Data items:
━━━━

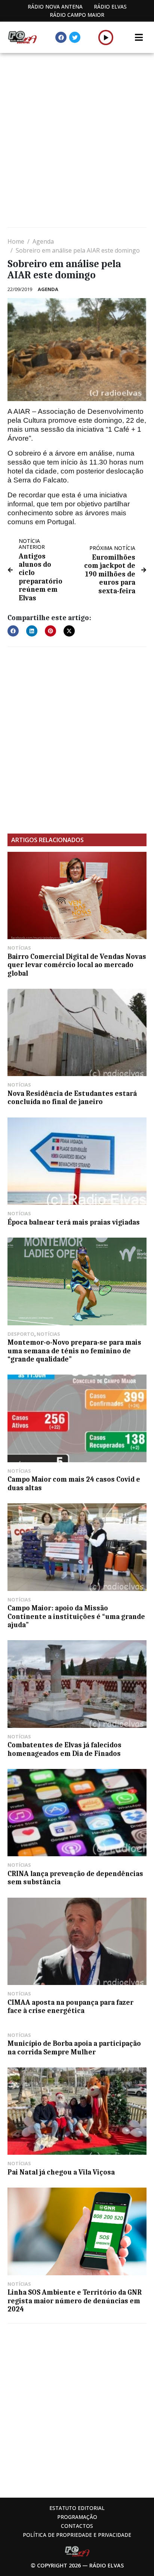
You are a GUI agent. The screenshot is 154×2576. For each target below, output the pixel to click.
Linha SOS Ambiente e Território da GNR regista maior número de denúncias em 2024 (74, 2300)
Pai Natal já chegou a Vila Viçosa (61, 2172)
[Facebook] (61, 37)
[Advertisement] (77, 141)
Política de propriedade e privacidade (77, 2534)
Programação (77, 2516)
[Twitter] (74, 37)
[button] (106, 37)
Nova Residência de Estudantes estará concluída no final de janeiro (72, 1098)
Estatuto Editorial (77, 2507)
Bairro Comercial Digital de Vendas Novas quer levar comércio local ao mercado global (76, 965)
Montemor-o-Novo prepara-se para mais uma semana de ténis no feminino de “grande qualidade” (74, 1350)
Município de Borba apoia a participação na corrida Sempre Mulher (74, 2047)
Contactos (77, 2525)
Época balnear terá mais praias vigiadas (73, 1222)
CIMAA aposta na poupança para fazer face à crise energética (70, 2006)
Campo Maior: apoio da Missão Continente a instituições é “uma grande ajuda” (76, 1616)
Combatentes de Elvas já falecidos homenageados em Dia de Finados (64, 1749)
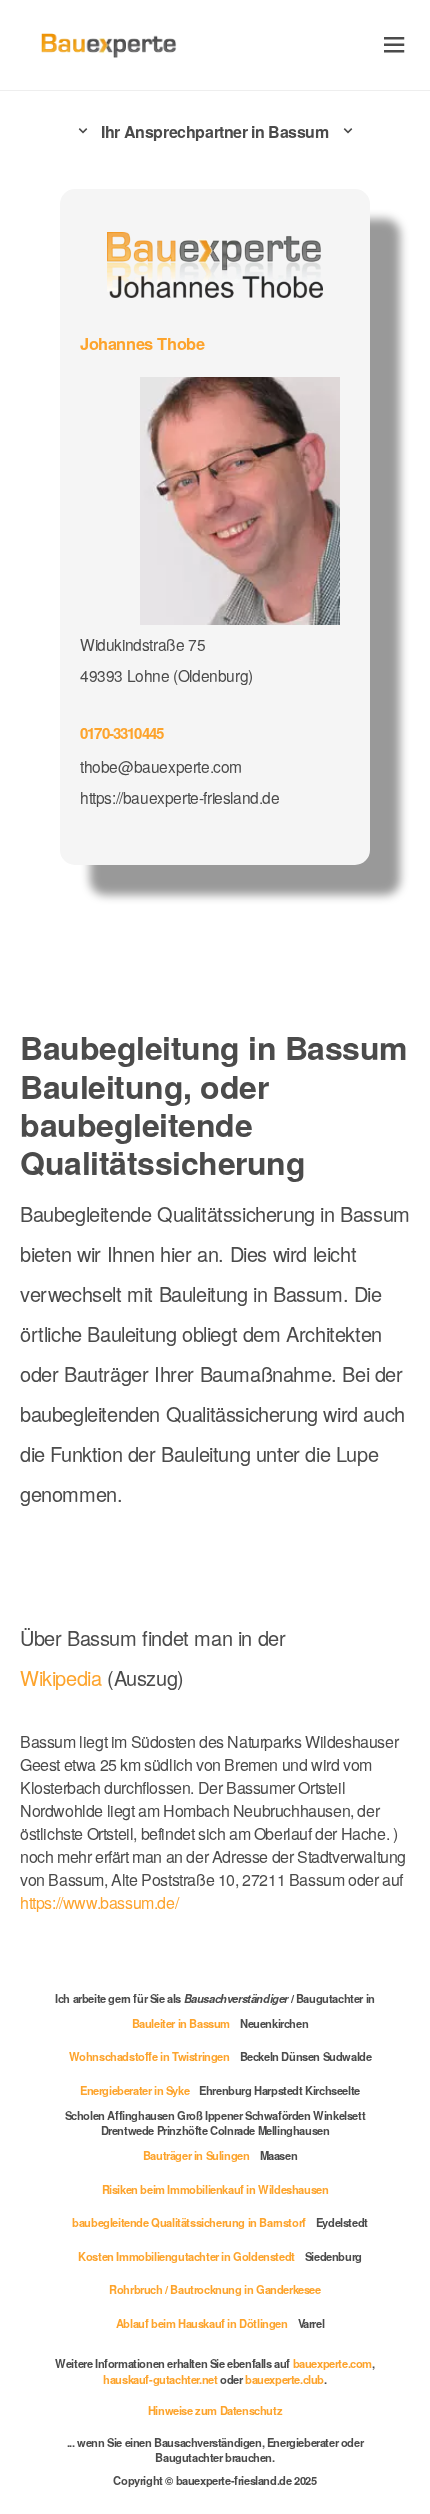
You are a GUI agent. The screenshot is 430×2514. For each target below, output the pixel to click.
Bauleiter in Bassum (181, 2023)
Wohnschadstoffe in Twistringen (149, 2056)
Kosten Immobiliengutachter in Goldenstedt (186, 2256)
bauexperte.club (284, 2379)
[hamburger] (394, 44)
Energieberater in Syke (134, 2090)
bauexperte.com (332, 2363)
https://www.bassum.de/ (99, 1902)
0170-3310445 (121, 733)
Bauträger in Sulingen (196, 2155)
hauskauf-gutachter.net (160, 2379)
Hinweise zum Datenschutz (215, 2410)
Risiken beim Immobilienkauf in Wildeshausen (215, 2189)
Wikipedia (63, 1677)
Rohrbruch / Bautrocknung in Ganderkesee (214, 2289)
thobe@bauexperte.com (161, 766)
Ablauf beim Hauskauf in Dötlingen (202, 2323)
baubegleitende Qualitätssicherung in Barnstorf (189, 2222)
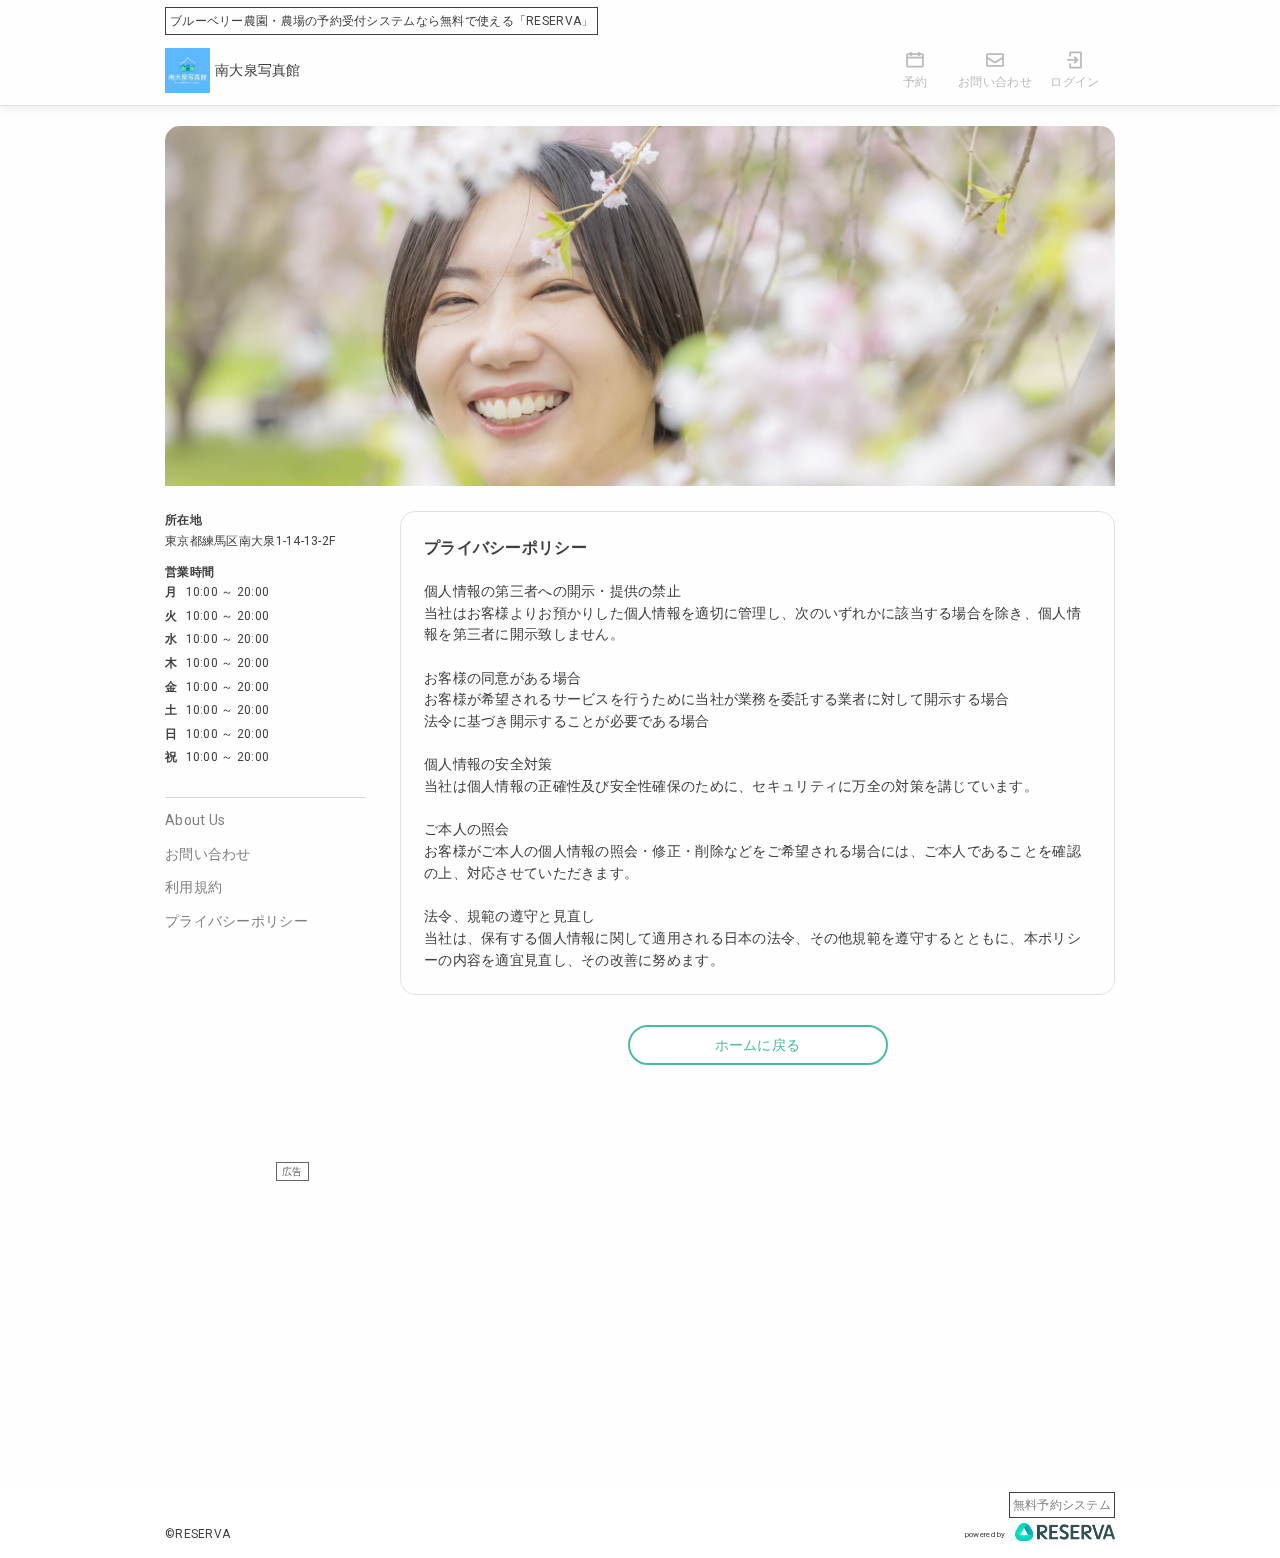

━━━━

* [Exercise directions]:
Pictures are to be omitted. The lines from the line holding "Política de propriedade" through the closing line of the data above are to be set down exactly, and nothing more.

* [Task output]:
Política de propriedade e privacidade (77, 2534)
Programação (77, 2516)
[Twitter] (74, 37)
[button] (106, 37)
Nova Residência de Estudantes estará concluída no final de janeiro (72, 1098)
Estatuto Editorial (77, 2507)
Bairro Comercial Digital de Vendas Novas quer levar comércio local ao mercado global (76, 965)
Montemor-o-Novo prepara-se para mais uma semana de ténis no feminino de “grande qualidade” (74, 1350)
Município de Borba apoia a participação na corrida Sempre Mulher (74, 2047)
Contactos (77, 2525)
Época balnear terá mais praias vigiadas (73, 1222)
CIMAA aposta na poupança para fazer face à crise energética (70, 2006)
Campo Maior: apoio da Missão Continente a instituições é “uma grande ajuda” (76, 1616)
Combatentes de Elvas já falecidos homenageados em Dia de Finados (64, 1749)
You are a GUI agent. The screenshot is 430×2514. For each target below, output the pixel to click.
Bauleiter in Bassum (181, 2023)
Wohnschadstoffe in Twistringen (149, 2056)
Kosten Immobiliengutachter in Goldenstedt (186, 2256)
bauexperte.club (284, 2379)
[hamburger] (394, 44)
Energieberater in Syke (134, 2090)
bauexperte.com (332, 2363)
https://www.bassum.de/ (99, 1902)
0170-3310445 (121, 733)
Bauträger in Sulingen (196, 2155)
hauskauf-gutachter.net (160, 2379)
Hinweise zum Datenschutz (215, 2410)
Risiken beim Immobilienkauf in Wildeshausen (215, 2189)
Wikipedia (63, 1677)
Rohrbruch / Bautrocknung in Ganderkesee (214, 2289)
thobe@bauexperte.com (161, 766)
Ablauf beim Hauskauf in Dötlingen (202, 2323)
baubegleitende Qualitätssicherung in Barnstorf (189, 2222)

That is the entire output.